Why add people to the mix? 

“It’s much more meaningful to have a person to link them to,” Kermode said. “It’s like if you find out a fact about your friend — like a certain friend owns a snake — you know, you’ll remember it. ‘Oh, they own a snake? That’s kind of odd.’ You won’t have to visualize the snake in their house. You’ll just remember it.”

Kermode said other competitors use different variations. For example, some people use the scenes of a movie instead of a familiar area. “That’s something that’s not quite the method of loci but it essentially is.” Other memory athletes might not use any version of the Major System to convert the numbers they want to remember into images, or they’ll arbitrarily assign images to certain numbers. “I find that strange, but everybody’s got different brains, different ways of coming up with these strategies.”

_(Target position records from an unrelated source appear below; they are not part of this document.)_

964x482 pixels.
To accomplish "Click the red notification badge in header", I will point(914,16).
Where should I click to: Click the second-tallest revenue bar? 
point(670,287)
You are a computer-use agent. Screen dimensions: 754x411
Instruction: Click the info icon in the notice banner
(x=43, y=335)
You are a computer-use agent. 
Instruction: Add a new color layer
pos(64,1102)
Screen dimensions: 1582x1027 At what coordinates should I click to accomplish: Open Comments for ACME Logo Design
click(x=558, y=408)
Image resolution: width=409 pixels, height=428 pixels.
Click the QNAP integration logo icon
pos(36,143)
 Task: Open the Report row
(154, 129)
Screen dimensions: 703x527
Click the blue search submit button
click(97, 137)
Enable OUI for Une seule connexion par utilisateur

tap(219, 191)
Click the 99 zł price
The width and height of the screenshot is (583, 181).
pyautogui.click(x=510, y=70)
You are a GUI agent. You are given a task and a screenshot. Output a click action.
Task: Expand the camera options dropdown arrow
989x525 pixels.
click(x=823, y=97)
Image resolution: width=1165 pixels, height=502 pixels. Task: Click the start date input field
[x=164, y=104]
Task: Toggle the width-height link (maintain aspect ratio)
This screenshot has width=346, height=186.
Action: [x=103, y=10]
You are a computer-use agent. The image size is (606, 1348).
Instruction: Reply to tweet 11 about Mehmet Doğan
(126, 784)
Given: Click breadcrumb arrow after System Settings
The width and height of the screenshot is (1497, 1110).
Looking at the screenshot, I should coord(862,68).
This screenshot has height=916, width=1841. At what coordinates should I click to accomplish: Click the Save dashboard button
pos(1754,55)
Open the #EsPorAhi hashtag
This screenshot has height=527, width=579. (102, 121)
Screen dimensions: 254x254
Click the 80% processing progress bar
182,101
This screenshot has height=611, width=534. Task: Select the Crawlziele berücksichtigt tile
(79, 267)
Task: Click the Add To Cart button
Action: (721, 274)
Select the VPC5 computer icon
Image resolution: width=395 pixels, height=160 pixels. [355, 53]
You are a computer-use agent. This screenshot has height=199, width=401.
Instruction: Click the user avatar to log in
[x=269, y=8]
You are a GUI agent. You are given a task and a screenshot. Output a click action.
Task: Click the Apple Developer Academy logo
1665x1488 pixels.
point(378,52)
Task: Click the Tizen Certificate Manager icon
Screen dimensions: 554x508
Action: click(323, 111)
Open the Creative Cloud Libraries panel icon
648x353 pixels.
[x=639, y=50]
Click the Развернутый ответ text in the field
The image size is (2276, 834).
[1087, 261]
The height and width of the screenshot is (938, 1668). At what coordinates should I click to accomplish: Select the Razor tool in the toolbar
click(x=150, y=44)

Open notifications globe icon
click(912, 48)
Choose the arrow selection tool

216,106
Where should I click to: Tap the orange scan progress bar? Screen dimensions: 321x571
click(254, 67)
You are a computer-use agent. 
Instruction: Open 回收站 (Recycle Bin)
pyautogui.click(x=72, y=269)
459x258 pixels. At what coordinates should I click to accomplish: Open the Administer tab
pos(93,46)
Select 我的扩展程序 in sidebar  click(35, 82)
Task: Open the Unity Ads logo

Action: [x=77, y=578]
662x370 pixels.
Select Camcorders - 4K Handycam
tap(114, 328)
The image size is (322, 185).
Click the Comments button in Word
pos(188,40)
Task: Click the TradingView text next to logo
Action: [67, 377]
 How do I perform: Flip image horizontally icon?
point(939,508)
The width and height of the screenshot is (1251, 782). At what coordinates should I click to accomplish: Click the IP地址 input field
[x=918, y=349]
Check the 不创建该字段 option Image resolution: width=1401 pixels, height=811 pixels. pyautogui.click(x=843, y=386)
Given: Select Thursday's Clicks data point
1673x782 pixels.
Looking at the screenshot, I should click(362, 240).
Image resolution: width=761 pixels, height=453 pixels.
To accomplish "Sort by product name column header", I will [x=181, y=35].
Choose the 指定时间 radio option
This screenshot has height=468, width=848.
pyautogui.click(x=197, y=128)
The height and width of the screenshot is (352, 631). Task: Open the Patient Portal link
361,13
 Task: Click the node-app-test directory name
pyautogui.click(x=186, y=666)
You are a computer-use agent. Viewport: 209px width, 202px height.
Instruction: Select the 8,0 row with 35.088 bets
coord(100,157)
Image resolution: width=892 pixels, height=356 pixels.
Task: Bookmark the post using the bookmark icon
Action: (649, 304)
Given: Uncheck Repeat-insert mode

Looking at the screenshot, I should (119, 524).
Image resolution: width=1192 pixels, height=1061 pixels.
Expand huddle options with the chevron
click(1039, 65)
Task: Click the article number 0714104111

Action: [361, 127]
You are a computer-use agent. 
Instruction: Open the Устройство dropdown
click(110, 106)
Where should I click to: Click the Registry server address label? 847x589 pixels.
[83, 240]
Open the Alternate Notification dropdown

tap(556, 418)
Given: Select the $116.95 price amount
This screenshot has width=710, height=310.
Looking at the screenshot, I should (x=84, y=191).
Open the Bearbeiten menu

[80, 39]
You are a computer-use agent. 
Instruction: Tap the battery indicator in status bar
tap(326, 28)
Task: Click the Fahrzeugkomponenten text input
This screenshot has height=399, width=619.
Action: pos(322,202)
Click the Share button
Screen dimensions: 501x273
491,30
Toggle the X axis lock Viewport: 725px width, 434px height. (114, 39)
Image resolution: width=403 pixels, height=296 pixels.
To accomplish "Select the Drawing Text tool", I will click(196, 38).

Cognition and memory sports

When Kermode encounters the number 711, an image of a cat appears in her mind — the result of training through the Ben System. But Kermode said words and numbers can also spark visualizations and other perceptions completely organically, without any intention or prior training. This seems to be a product of synesthesia, the perceptual phenomenon that blends the senses in unusual ways, such as “seeing colors” when hearing music. 

“Numbers, to me, have a natural color,” Kermode said.

The number 2, for example, presents itself as blue. Meanwhile, certain names have different “textures”: The name Penelope comes off as “rounded” while Ethan is “harsh” and “sounds like scratching nails on a fence.” Kermode said she’s only met one or two memory athletes with synesthesia, but noted that “people talk a lot about it” in the memory sports world. 

In recent decades, researchers have been investigating synesthesia and its relationship to memory. Some studies (though not all) suggest that synesthetes have better memory abilities than the general population, at least in certain memory tasks. Why? It’s not completely clear, but one explanation may be that synesthetes naturally form the kind of vivid, multisensory mnemonic associations that others have to cultivate to enhance memory. 

Beyond questions over synesthesia or inherent abilities, Kermode noted that there’s a big push in the memory sports world to emphasize that “anybody can do this.” And she agrees, mentioning that she knows memory athletes who have built up their abilities “from scratch.” A 2017 study published in Neuron supports this idea, noting that high-level memory abilities “do not seem to be associated with extraordinary brain anatomy or general cognitive superiority, but they are acquired through deliberate training in mnemonic strategies.”

“[Especially for] memorizing numbers — there are techniques you can use,” Kermode said. “It’s not really something you need natural ability for.”

But like any sport, Kermode believes natural advantage is not a factor to be ignored, in part because she hopes researchers will continue to study the mechanisms behind memory. 

“Because I was able to get a world record on my first competition, it’s never really been a doubt in my mind that I must have some sort of natural ability,” she said. “Of course, I don’t like to go around saying, ‘Hey, I’ve got some natural ability!’ But it’s just a fact.”

Kermode, who works as a software developer in England and created the memorization and recall software used at IAM World Memory Championships and other competitions, hopes to compete in more face-to-face memory competitions soon, noting that the pandemic had halted many in-person contests. In the meantime, she’s working on a four-digit system that pairs specific images with all numbers up to 10,000. 

As for what people often get wrong or might not know about memory sports?

“I think one misconception that people have is they think it’s really boring — sitting looking at a row of digits, for instance,” Kermode said. “But what perhaps people don’t realize is we’re turning them into objects and people, and we’re making these really cool stories… When I’m going through my locations, they’re usually places I’ve been on holiday or vacation. I’m thinking of these really amazing places and sort of making things happen in those locations and it’s very creative. It’s actually quite fun.”